Pun, Hasanuddin menekankan bahwa Kaltim seharusnya mendapat perlakuan lebih adil karena kontribusinya sangat besar terhadap penerimaan negara.

Menurutnya, mekanisme Dana Bagi Hasil (DBH) perlu dibenahi agar tidak terus merugikan daerah penghasil.

“Saya sudah sampaikan masukan ke pemerintah. Ini baru wacana, tapi kalau sampai terjadi pemotongan sampai 50 persen, kita tentu keberatan. DBH itu kan sudah ada aturannya, harusnya dibagi sesuai kontribusi. Masak kita sebagai daerah penghasil cuma nerima 5 persen, dan itu pun masih bisa dipotong kapan saja?” tegasnya.

Ia mengusulkan agar pembagian DBH dilakukan langsung dari daerah, bukan harus melalui pemerintah pusat terlebih dahulu. Dengan sistem itu, hak daerah bisa lebih terjamin.

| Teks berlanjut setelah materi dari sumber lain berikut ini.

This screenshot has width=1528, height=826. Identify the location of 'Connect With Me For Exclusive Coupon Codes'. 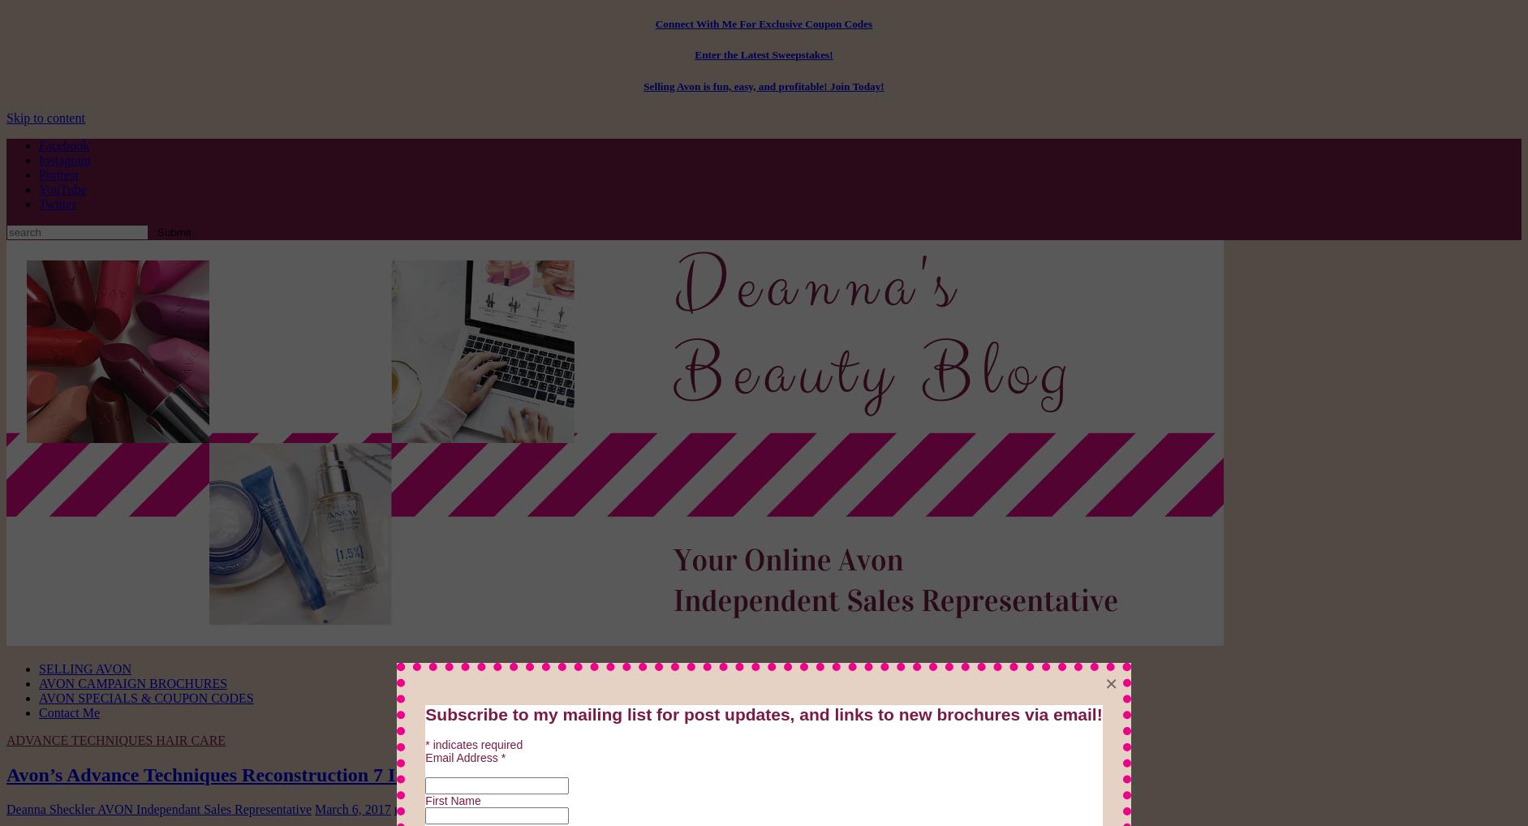
(762, 23).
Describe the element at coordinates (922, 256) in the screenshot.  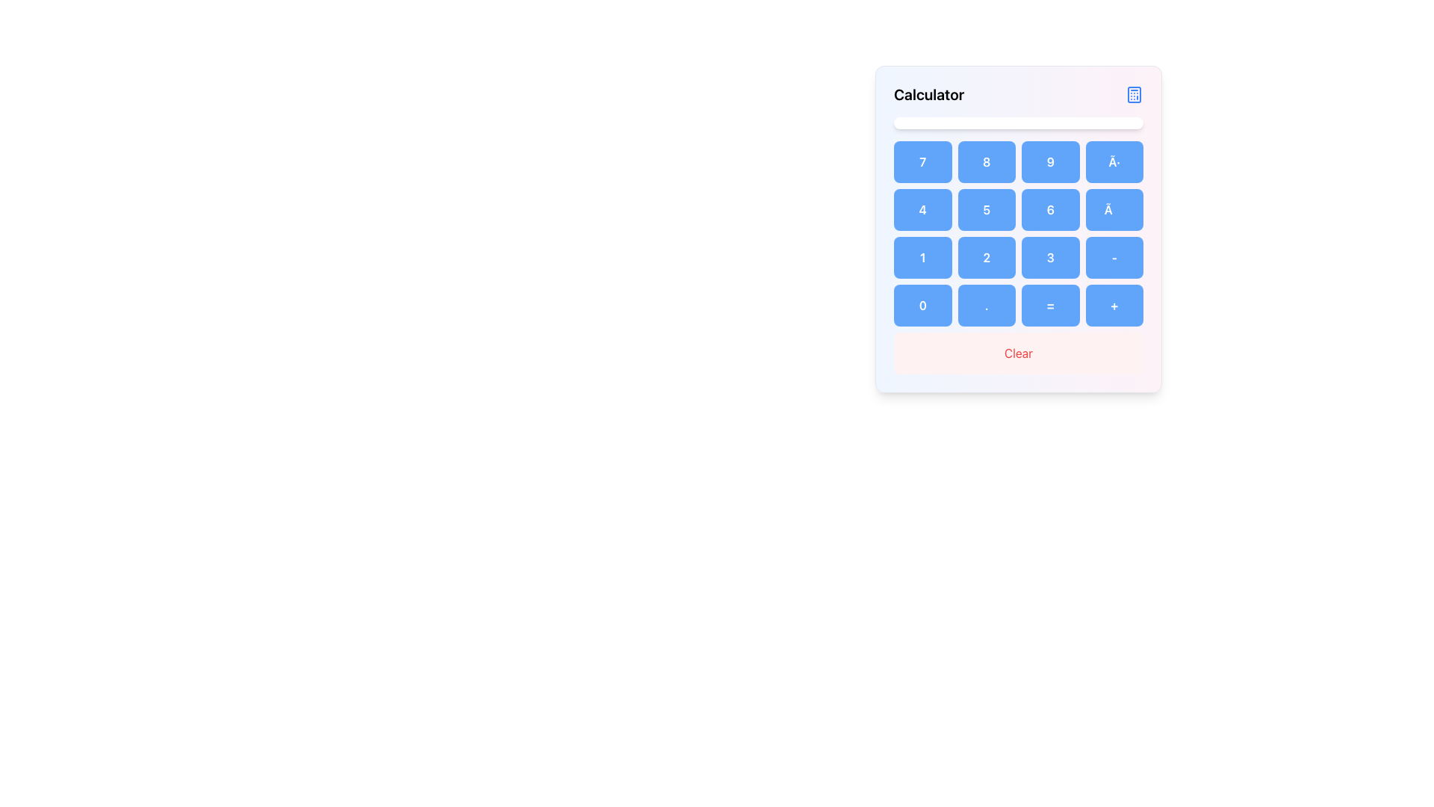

“Maunya itu (DBH) dipotong langsung di daerah. Jadi yang 5 persen buat daerah, yang 95 persen silakan ke pusat. Tapi sekarang semuanya dibawa dulu ke pusat, baru nanti ditransfer lagi ke daerah. Nah, pas pusat lagi kekurangan kas, dipotonglah bagian kita. Itu yang bikin daerah susah,” jelasnya.

Hasanuddin juga menyoroti kondisi pencairan DBH yang kerap tertunda atau dipangkas, meskipun dana tersebut merupakan hak daerah.

Situasi ini, menurutnya, menambah beban daerah penghasil yang sudah banyak berkontribusi terhadap kas negara.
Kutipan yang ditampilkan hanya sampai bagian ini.